* LISTED ENTRIES
>>>
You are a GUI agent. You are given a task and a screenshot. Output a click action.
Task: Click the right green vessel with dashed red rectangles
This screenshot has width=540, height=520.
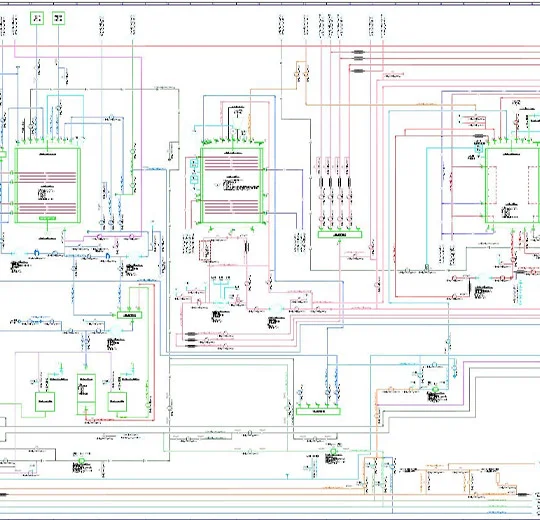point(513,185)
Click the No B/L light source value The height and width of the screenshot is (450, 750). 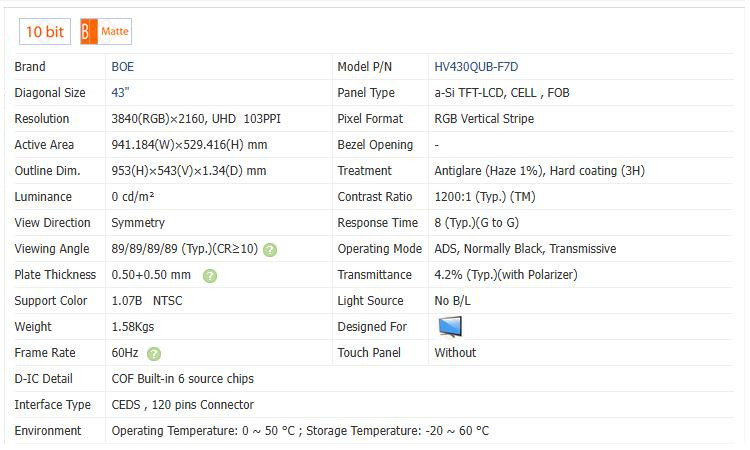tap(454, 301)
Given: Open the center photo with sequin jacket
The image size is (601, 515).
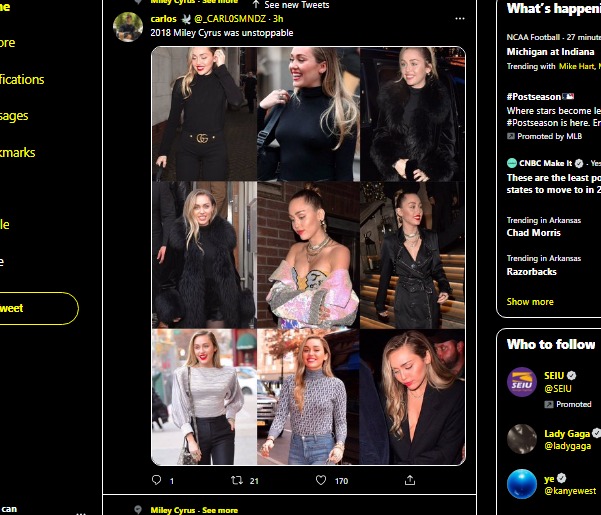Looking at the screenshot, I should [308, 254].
<<<
* STATED TASK
Copy the rows from the line containing "Given: Open the" through the last row, swapping "sequin jacket" for "denim jacket" and keeping everything else the same. Leave out the pictures.

* CORRECT RESPONSE
Given: Open the center photo with denim jacket
The image size is (601, 515).
Looking at the screenshot, I should [308, 254].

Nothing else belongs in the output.